▸ **Requirement**:
Repeat, word for word, all the data that follows, and exclude the pictures.

-*-*-

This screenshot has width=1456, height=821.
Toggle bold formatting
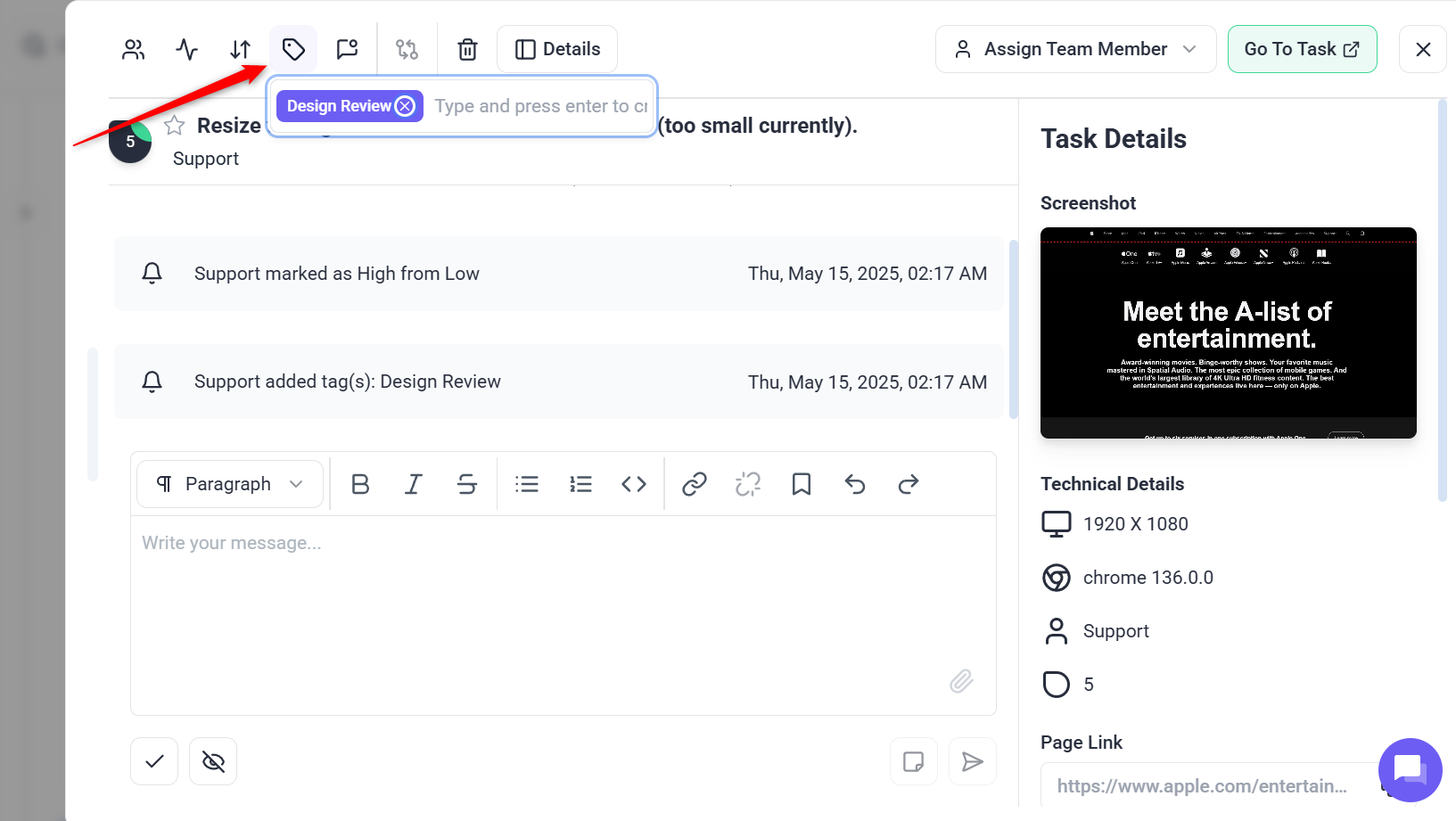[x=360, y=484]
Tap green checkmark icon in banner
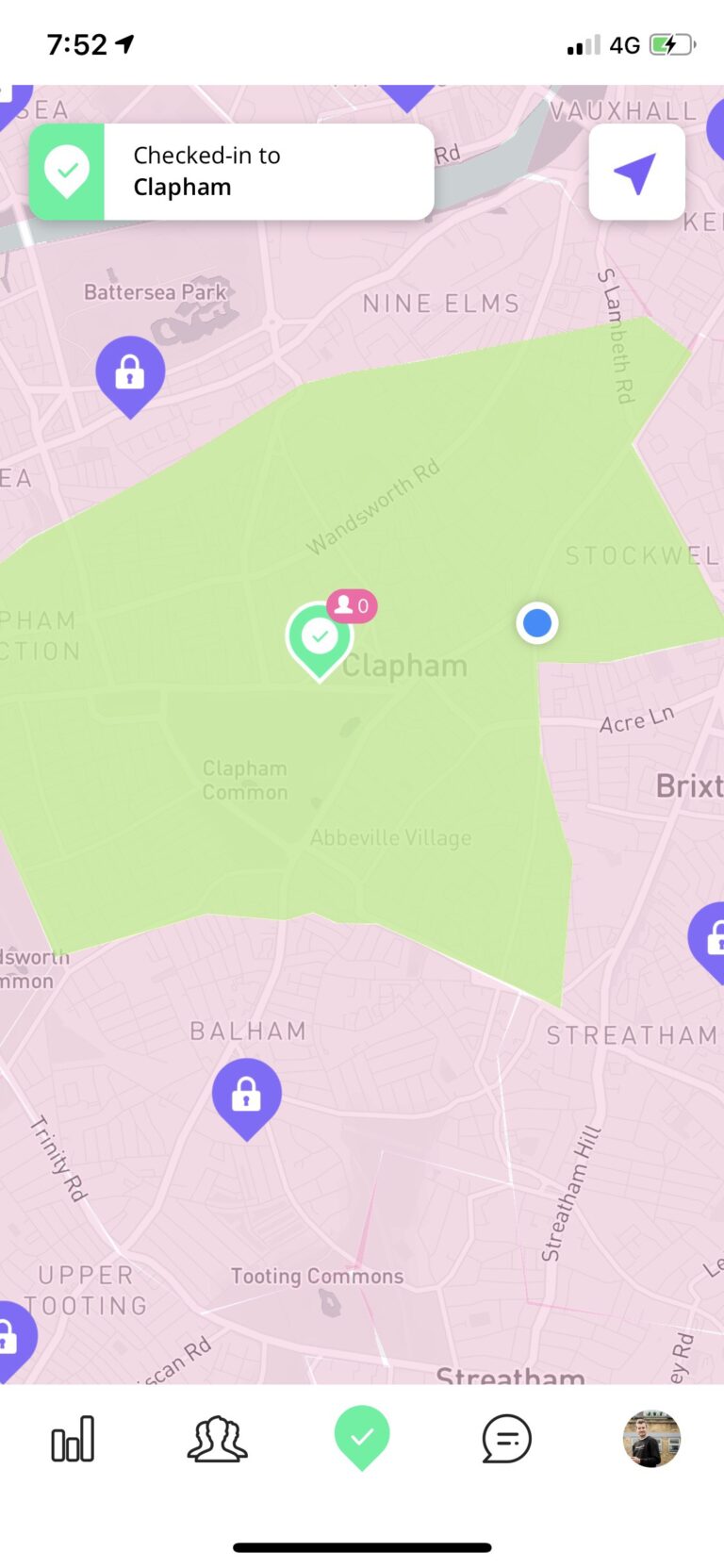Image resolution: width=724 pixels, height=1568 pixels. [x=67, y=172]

-*-*-

▸ **Output of the task**:
This screenshot has width=1456, height=821.
Toggle bold formatting
[x=360, y=484]
Tap green checkmark icon in banner
Image resolution: width=724 pixels, height=1568 pixels. [x=67, y=172]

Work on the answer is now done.